# Records for this exercise
● ● ● ● ● ● ●

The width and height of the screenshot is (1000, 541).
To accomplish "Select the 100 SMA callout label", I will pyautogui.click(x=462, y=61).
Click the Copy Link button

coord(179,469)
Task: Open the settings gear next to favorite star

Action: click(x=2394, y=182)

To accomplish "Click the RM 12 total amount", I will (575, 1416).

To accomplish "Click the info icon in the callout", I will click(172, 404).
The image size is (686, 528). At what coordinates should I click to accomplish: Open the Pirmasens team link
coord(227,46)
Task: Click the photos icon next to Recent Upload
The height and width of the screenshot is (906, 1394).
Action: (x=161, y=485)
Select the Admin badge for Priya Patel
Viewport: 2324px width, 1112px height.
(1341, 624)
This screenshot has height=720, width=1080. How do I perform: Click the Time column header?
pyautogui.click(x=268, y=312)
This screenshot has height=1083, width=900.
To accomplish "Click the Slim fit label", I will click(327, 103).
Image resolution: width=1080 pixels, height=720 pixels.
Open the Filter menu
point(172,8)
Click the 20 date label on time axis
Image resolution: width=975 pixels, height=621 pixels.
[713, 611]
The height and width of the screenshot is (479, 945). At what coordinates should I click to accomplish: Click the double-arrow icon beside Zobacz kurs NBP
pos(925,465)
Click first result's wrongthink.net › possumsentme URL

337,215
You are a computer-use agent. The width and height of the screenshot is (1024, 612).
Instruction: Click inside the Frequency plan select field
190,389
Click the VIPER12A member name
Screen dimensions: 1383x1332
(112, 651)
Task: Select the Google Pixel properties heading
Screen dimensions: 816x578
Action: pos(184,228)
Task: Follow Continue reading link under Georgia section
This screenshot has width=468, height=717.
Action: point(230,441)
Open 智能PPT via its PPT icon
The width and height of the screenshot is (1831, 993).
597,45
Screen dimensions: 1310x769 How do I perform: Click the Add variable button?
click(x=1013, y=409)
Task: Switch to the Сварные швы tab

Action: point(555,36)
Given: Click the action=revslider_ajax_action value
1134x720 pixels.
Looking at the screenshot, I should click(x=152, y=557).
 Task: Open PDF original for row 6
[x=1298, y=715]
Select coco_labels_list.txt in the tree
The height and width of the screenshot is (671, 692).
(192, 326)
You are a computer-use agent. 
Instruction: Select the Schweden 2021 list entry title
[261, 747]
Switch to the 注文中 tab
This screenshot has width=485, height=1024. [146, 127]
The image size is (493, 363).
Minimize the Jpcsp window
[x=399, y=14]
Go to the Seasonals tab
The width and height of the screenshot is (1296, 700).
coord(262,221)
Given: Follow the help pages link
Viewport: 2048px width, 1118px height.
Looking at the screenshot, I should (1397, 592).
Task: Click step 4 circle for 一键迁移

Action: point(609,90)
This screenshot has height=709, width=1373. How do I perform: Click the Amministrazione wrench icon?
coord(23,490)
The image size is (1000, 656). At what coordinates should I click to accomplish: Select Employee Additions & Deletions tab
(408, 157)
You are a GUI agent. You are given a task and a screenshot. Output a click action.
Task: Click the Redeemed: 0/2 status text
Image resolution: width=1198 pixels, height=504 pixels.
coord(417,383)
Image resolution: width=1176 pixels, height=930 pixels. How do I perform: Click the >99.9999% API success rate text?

● ● ● ● ● ● ●

# What is needed
Copy all of the items above, swapping "Instruction" for "Goal" and leaving everything else unchanged.

# Exercise response
The width and height of the screenshot is (1000, 541).
To accomplish "Select the 100 SMA callout label", I will pyautogui.click(x=462, y=61).
Click the Copy Link button

coord(179,469)
Task: Open the settings gear next to favorite star

Action: click(x=2394, y=182)

To accomplish "Click the RM 12 total amount", I will (575, 1416).

To accomplish "Click the info icon in the callout", I will click(172, 404).
The image size is (686, 528). At what coordinates should I click to accomplish: Open the Pirmasens team link
coord(227,46)
Task: Click the photos icon next to Recent Upload
The height and width of the screenshot is (906, 1394).
Action: (x=161, y=485)
Select the Admin badge for Priya Patel
Viewport: 2324px width, 1112px height.
(1341, 624)
This screenshot has height=720, width=1080. How do I perform: Click the Time column header?
pyautogui.click(x=268, y=312)
This screenshot has height=1083, width=900.
To accomplish "Click the Slim fit label", I will click(327, 103).
Image resolution: width=1080 pixels, height=720 pixels.
Open the Filter menu
point(172,8)
Click the 20 date label on time axis
Image resolution: width=975 pixels, height=621 pixels.
[713, 611]
The height and width of the screenshot is (479, 945). At what coordinates should I click to accomplish: Click the double-arrow icon beside Zobacz kurs NBP
pos(925,465)
Click first result's wrongthink.net › possumsentme URL

337,215
You are a computer-use agent. The width and height of the screenshot is (1024, 612).
Goal: Click inside the Frequency plan select field
190,389
Click the VIPER12A member name
Screen dimensions: 1383x1332
(112, 651)
Task: Select the Google Pixel properties heading
Screen dimensions: 816x578
Action: pos(184,228)
Task: Follow Continue reading link under Georgia section
This screenshot has width=468, height=717.
Action: point(230,441)
Open 智能PPT via its PPT icon
The width and height of the screenshot is (1831, 993).
597,45
Screen dimensions: 1310x769 How do I perform: Click the Add variable button?
click(x=1013, y=409)
Task: Switch to the Сварные швы tab

Action: point(555,36)
Given: Click the action=revslider_ajax_action value
1134x720 pixels.
Looking at the screenshot, I should click(x=152, y=557).
 Task: Open PDF original for row 6
[x=1298, y=715]
Select coco_labels_list.txt in the tree
The height and width of the screenshot is (671, 692).
(192, 326)
You are a computer-use agent. 
Goal: Select the Schweden 2021 list entry title
[261, 747]
Switch to the 注文中 tab
This screenshot has width=485, height=1024. [146, 127]
The image size is (493, 363).
Minimize the Jpcsp window
[x=399, y=14]
Go to the Seasonals tab
The width and height of the screenshot is (1296, 700).
coord(262,221)
Given: Follow the help pages link
Viewport: 2048px width, 1118px height.
Looking at the screenshot, I should (1397, 592).
Task: Click step 4 circle for 一键迁移

Action: point(609,90)
This screenshot has height=709, width=1373. How do I perform: Click the Amministrazione wrench icon?
coord(23,490)
The image size is (1000, 656). At what coordinates should I click to accomplish: Select Employee Additions & Deletions tab
(408, 157)
You are a GUI agent. You are given a task and a screenshot. Output a click action.
Task: Click the Redeemed: 0/2 status text
Image resolution: width=1198 pixels, height=504 pixels.
coord(417,383)
Image resolution: width=1176 pixels, height=930 pixels. How do I perform: Click the >99.9999% API success rate text?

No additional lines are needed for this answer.